The observed prevalence of PH1 is clearly an underestimation given the phenotypic heterogeneity, non-specific initial symptoms, and problems with availability of definitive diagnostic tools. Though nephrolithiasis is common in Indian children, screening for hyperoxaluria is rarely performed, resulting in failure to diagnose the underlying metabolic condition. Estimation of urinary oxalate levels is unreliable in patients presenting with ESRD. Estimation of plasma oxalate is not feasible in most cases, and the levels are non-specifically elevated in patients with impaired renal excretion.
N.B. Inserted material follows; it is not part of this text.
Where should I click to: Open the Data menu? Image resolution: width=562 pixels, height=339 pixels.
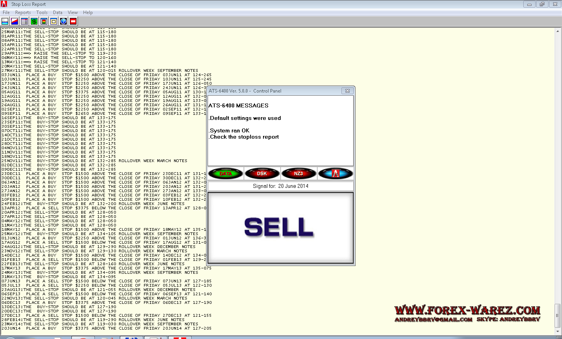(x=58, y=12)
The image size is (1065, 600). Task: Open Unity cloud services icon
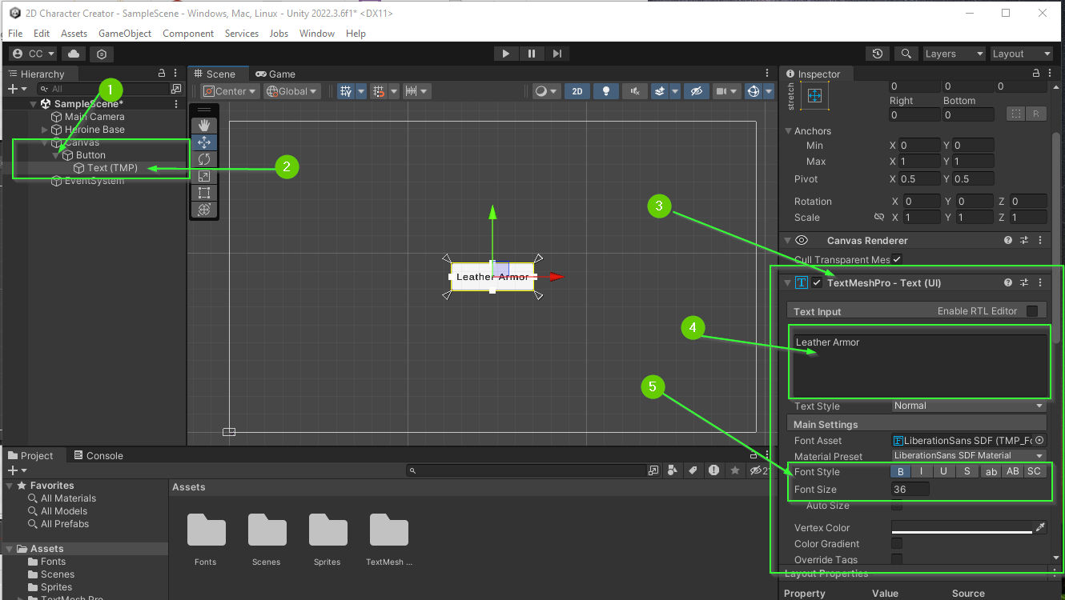click(x=74, y=54)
As the demonstration of reduced AGT enzyme activity in liver biopsy specimen is the gold standard for confirmation of diagnosis, the investigation is not available and requires transportation of frozen biopsy specimens to laboratories outside the country.
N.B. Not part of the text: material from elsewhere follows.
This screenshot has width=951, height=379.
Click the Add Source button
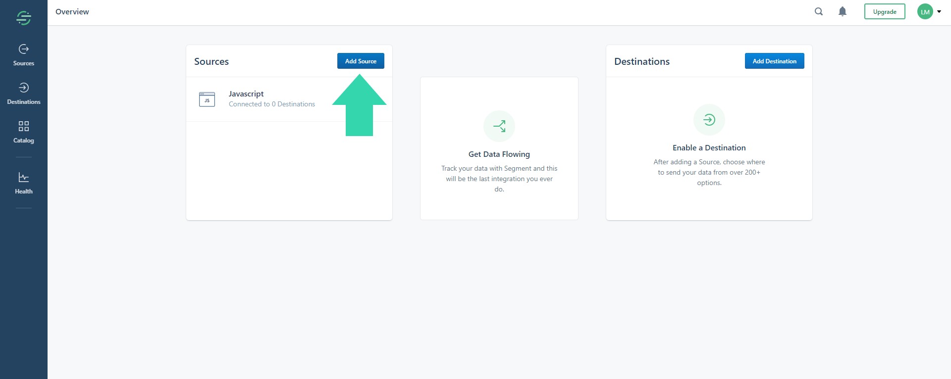pyautogui.click(x=361, y=61)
Genetic evaluation for mutations in the AGXT gene is considered a specific test for diagnosing PH1. Over 146 pathogenic mutations have been reported.[9] Screening for the three most common mutations, c.33_34insC, c.508G>A, and c.731T > C, enables a molecular diagnosis in 34.5% cases.[10] These mutations, along with one third of the other documented mutations, are located in exons 1, 4 and 7, suggesting that these exons may be hot spots for screening.[10] A recent report on 57 patients from Tunisia revealed that screening for I244T (exon 7) and 33_34insC (exon 1) accounted for 28.2% of mutations causing disease in their cohort.[11] However, since the mutational hotspots reported are few and population-specific, molecular diagnosis requires sequencing of the entire AGXT gene.
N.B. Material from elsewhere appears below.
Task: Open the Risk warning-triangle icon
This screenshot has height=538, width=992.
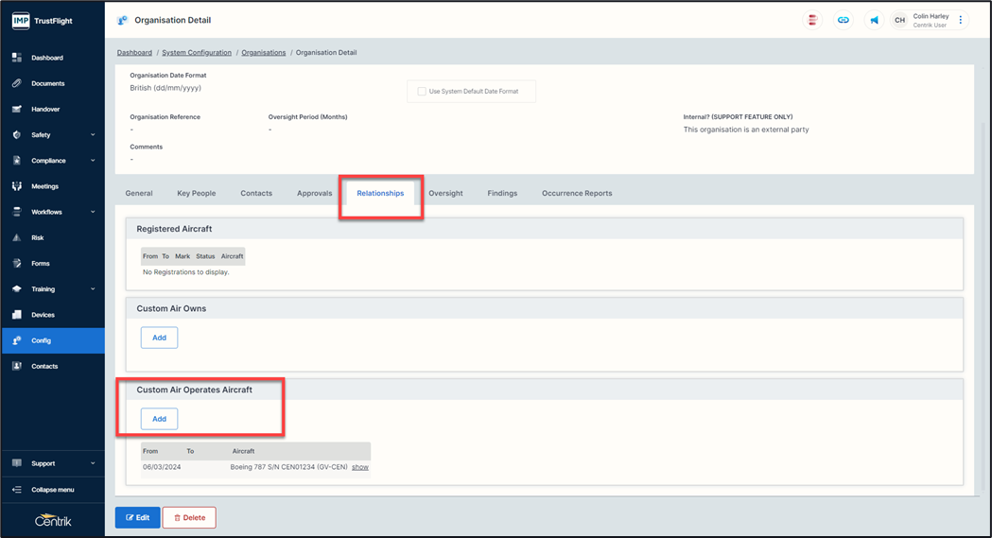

Sequencing of AGXT gene in the present cases revealed an identical missense homozygous mutation in exon two. This mutation leads to substitution of thymidine with cytosine at nucleotide 302 (c.302T > C), which is expected to form proline instead of leucine (Leu101Pro) on translation. The pathogenicity of this mutation has been previously described by Williams et al.[9] who demonstrated that the mutant AGXT gene yielded a protein having less than 1% of normal activity in vitro. The outcome of Polyphen, representing the differences in profile matrices between the allelic variants, calculated from position-specific independent counts scores, suggested that the mutation was probably pathogenic.[6] The same mutation was reported previously from our centre in two siblings.[4] The families of the present patients were unrelated, belonging to distinct regions in North India or Pakistan. However, suggestions of a founder effect, similar to reports from North Africa,[11] are conjectural until genetic testing of patients with PH1 in larger case series confirms that the mutation exclusively affects patients of Indian origin.

High incidence of early progression to renal insufficiency, potential for improvement with pyridoxine therapy in up to 60%, and the prognostic implications given the need for combined liver-kidney transplantation, justify the need for an early and definitive diagnosis in patients with primary hyperoxaluria type 1.[8] Genetic testing allows prenatal diagnosis if parents are confirmed heterozygous carriers of mutations in the AGXT gene, and is essential in patients with suspected primary hyperoxaluria type 1 planned for renal transplantation. Sequencing may also suggest prognosis, with certain mutations, such as p.Gly170Arg, being associated with a relatively favorable outcome.[9] Though limited to a small number of patients, our findings suggest the relevance of screening for a specific mutation in AGXT gene in Indian children when considering this condition, which is otherwise a genetically heterogeneous disease. Focused testing for this mutation in suspected individuals, potentially by a PCR-based test, is expected to be relatively inexpensive and practical when compared with genetic sequencing or enzymatic analysis in liver biopsy. However, the findings need to be examined in a large cohort of Indian patients with primary hyperoxaluria type 1.